The alternative interface was uploaded as a separate patch D34473. It's not strictly required by this patch of VPlan, but can be committed separately if desired.

Ayal updated this revision to Diff 105036.Jul 3 2017, 1:45 AM

Patch updated to llvm trunk, adapted to the new ValueMap interface of D34473. ValueMap is extracted to a standalone struct VectorizerValueMap.

Hi Ayal,

All my concerns were addressed. @mssimpso @mkuper are you also happy with the patch?

This is a big intrusive change and we'll probably have a few fine tune patches here and there, but overall, I think this is the right direction to go.

cheers,
--renato

mssimpso edited edge metadata.Aug 2 2017, 7:48 AM

Hi Ayal,

Very sorry for the long delay. I don't have anymore comments for this patch. I agree with Renato that although it's large, we should begin iterating on it in tree (especially since we've already branched for the release at this point). But please let Michael have another look at it before committing.

Thanks!

mkuper accepted this revision.Aug 8 2017, 1:45 AM

I think the revision summary doesn't fully represent what's going on here at this point. :-)

In any case, I agree with Matt and Renato - this looks good to go, we can continue iterating on it in-tree.

lib/Transforms/Vectorize/LoopVectorize.cpp
2194

Ok, this still sounds odd, but we can iterate over this in-tree in the future.
Re naming, testAndClampVFRange() sounds better, I think, but I'm good with anything that indicates this changes the range.

7603

It seems like putting all the recipes in a separate file would be easy to start with (instead of going into an anonymous namespace here.)
If it isn't, I'm ok with doing this in follow-ups.
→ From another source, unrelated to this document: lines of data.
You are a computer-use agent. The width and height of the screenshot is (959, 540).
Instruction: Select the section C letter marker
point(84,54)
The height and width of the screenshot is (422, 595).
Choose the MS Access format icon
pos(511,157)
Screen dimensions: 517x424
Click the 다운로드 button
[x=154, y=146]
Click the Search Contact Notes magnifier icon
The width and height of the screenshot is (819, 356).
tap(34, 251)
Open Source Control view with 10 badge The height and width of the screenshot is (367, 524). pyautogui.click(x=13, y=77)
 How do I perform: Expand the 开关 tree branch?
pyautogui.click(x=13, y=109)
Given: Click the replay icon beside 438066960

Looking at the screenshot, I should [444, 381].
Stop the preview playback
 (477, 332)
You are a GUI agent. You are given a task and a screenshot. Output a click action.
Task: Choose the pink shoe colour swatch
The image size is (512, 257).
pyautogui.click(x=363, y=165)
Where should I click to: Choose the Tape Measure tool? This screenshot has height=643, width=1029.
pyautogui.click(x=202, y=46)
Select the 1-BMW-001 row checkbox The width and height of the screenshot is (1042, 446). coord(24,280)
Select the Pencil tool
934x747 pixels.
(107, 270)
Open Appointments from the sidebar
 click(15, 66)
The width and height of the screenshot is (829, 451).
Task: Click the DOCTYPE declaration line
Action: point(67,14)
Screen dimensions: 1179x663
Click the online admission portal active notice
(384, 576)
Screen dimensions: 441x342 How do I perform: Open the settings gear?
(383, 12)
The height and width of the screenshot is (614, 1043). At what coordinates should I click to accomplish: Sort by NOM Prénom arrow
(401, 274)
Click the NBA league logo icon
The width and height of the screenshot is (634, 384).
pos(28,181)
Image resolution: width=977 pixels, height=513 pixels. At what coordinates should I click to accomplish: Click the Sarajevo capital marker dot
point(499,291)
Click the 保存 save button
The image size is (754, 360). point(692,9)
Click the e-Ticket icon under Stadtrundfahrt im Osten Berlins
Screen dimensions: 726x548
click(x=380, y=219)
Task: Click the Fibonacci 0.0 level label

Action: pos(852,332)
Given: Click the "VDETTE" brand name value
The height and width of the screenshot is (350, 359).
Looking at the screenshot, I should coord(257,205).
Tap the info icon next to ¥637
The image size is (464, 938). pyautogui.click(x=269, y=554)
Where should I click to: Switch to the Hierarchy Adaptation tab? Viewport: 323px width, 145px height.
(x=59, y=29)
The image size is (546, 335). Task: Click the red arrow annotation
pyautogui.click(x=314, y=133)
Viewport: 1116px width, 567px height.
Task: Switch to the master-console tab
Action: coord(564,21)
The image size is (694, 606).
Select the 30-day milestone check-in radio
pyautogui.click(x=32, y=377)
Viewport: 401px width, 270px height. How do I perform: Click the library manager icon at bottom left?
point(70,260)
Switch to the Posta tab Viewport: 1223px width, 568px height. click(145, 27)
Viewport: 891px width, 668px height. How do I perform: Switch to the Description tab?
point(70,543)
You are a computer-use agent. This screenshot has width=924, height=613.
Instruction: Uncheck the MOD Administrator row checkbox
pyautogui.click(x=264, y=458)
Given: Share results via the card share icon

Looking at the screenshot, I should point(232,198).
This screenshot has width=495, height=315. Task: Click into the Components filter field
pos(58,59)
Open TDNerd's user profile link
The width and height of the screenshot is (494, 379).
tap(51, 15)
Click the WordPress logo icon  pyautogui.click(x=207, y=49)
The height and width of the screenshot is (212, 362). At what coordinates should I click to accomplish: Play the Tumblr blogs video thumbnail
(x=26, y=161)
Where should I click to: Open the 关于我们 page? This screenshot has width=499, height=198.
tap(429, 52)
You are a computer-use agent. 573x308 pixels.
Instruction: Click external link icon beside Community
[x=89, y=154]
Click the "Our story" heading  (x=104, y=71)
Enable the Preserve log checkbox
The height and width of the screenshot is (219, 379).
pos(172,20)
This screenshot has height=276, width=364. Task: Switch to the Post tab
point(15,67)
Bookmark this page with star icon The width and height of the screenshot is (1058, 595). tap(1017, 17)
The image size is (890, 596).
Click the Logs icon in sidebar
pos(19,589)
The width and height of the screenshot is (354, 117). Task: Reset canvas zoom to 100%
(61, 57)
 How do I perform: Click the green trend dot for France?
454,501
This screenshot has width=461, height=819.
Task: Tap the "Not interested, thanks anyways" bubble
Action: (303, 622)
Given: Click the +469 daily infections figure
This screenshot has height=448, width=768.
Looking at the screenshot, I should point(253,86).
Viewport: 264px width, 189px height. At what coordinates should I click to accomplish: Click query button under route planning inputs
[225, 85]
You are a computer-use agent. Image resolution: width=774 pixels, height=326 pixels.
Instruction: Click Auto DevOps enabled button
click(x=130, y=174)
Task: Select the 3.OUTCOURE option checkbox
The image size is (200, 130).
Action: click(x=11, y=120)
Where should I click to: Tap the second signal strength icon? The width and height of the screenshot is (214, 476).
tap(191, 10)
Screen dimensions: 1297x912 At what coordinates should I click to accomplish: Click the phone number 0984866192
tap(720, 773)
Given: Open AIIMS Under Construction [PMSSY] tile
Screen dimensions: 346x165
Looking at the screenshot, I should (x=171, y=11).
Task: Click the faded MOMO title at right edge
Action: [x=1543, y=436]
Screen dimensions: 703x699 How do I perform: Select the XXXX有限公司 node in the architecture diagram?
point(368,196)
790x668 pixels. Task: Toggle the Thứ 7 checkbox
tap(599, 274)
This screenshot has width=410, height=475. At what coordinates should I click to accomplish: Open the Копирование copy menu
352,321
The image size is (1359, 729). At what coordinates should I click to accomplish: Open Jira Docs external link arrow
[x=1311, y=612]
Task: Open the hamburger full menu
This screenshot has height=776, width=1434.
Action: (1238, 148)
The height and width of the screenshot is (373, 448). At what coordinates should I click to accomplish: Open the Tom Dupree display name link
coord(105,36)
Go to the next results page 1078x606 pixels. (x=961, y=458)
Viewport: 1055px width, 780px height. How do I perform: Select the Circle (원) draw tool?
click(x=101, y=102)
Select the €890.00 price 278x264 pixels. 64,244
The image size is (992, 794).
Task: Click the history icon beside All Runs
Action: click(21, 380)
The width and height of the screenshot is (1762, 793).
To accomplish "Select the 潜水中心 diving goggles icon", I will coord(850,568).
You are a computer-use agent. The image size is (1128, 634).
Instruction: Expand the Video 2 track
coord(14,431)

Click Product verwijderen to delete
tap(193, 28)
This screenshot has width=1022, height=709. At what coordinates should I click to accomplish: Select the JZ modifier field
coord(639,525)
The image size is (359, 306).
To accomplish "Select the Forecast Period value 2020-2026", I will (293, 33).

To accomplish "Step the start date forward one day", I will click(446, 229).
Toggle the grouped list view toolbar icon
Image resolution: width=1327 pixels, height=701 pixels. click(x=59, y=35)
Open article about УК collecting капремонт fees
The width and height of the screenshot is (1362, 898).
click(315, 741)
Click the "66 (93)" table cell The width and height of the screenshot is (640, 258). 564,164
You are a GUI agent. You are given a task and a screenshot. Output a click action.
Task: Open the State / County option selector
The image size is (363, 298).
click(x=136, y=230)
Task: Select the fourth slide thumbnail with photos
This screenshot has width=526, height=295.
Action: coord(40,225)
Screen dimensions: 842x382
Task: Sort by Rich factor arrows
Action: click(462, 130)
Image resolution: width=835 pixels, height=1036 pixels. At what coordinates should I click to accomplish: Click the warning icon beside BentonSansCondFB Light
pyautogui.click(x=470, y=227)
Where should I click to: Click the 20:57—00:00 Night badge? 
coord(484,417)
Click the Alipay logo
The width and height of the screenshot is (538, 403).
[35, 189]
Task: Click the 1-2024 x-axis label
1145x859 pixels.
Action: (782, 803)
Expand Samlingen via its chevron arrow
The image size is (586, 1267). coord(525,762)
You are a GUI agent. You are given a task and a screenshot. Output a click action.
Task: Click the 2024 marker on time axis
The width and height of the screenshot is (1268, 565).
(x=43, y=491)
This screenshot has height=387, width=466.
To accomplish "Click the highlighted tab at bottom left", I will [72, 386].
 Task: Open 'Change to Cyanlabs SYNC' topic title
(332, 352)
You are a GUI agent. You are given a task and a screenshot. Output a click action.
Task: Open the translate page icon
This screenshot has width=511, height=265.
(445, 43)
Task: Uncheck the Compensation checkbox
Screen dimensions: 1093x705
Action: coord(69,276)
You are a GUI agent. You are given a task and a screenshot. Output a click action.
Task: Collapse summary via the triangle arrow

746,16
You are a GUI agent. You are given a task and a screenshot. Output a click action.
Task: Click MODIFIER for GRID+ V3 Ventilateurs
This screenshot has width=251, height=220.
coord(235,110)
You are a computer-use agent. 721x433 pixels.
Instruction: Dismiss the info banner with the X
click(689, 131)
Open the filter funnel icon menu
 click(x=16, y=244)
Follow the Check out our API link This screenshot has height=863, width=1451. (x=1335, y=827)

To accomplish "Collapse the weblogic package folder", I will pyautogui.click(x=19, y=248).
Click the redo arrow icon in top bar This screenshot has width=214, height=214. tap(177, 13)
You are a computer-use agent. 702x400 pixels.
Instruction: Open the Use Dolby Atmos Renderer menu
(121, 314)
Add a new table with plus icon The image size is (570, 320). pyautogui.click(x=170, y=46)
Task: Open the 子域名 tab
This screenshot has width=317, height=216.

This revision is now accepted and ready to land.Aug 8 2017, 1:45 AM
Ayal updated this revision to Diff 111426.Aug 16 2017, 3:33 PM
Ayal edited the summary of this revision. (Show Details)

Uploading the version updated to top of trunk before committing, including merging with SinkAfter patch D33058 by reordering ingredients before constructing recipes for them.

Also changed InnerLoopVectorizer to be under llvm rather than anonymous namespace, because building with gcc 4.8.5 produced the following warning:

[1/3] Building CXX object lib/Transfor.../LLVMVectorize.dir/LoopVectorize.cpp.o
In file included from llvm/lib/Transforms/Vectorize/LoopVectorize.cpp:50:0:
llvm/lib/Transforms/Vectorize/VPlan.h:194:8: warning: 'llvm::VPTransformState' has a field 'llvm::VPTransformState::ILV' whose type uses the anonymous namespace [enabled by default]
struct VPTransformState {

^

Caught late as building with clang 4.0 did not produce this warning, or any other.

This revision was automatically updated to reflect the committed changes.
Ayal updated this revision to Diff 111848.Aug 19 2017, 11:42 AM

Previous upload missed newly added VPlan.h and VPlan.cpp, including them here. This is the version that was committed.

Ayal updated this revision to Diff 112467.Aug 23 2017, 3:41 PM

Fix PR34248: pack a predicated scalar into a vector only when vectorizing; avoid doing so when only unrolling. Add a test derived from the reproducer of PR34248.

Hi, it seems this patch causes a functional regression. I'm adding comments to https://reviews.llvm.org/rL311849.

I would appreciate if you could help me with some hints to narrow down the root cause.